Je ne crois pas que la conséquence soit exacte: votre intention n'a pas été de prendre un pareil engagement. Vous avez examiné alors quelle était la législation relative à la caisse de vétérance, et vous avez vu que les pensions accordées sur cette caisse ne devaient subsister qu'autant que les fonds formés par les retenues suffisaient pour le payement de ces pensions, et que les pensionnaires de la caisse de vétérance n'avaient à réclamer auprès de l'Etat que jusqu'à concurrence du montant de ces fonds. En refusant de mettre à la charge de la nouvelle liste civile les pensions de la caisse de vétérance, nous avons consacré le principe qui existait dans la loi, mais nous n'avons pas voulu charger le Trésor public.

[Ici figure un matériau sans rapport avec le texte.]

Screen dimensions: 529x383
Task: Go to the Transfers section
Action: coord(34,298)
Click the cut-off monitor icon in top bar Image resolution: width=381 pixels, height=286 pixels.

L'honorable préopinant a fait un appel à la générosité nationale. Messieurs, n'oubliez pas que tout ce que, d'un côté, vous distribuez en largesses, il vous faut, de l'autre, le prélever en impôts. Alors ne vous demandez pas seulement : Les personnes qui profiteront des largesses sontelles malheureuses? demandez-vous encore : N'en est-il pas de plus malheureuses parmi celles sur lesquelles nous sommes obligés de faire peser l'impôt ?

Il faudrait connaître ensuite de quelles pensions de la caisse de vétérance on voudrait obérer l'Etat. Dans ces pensions il en est de justes; mais aussi combien sont seulement de faveur !

Je n'insisterai point ici sur des distinctions politiques. Loin de moi l'envie de rien dire qui puisse éveiller des haines, entretenir les animosités! Ce langage, je ne saurais pas plus le tenir que vous ne sauriez l'entendre.

Mais enfin, dans ces faveurs, ne s'en trouve-t-il pas d'accordées à des hommes, portés plutôt pour l'ancien ordre de choses que pour l'ordre actuel? Avant d'être généreux envers nos adversaires, avons-nous toujours été justes envers nos alliés, envers ceux qui ont servi la cause que nous servons nous-mêmes?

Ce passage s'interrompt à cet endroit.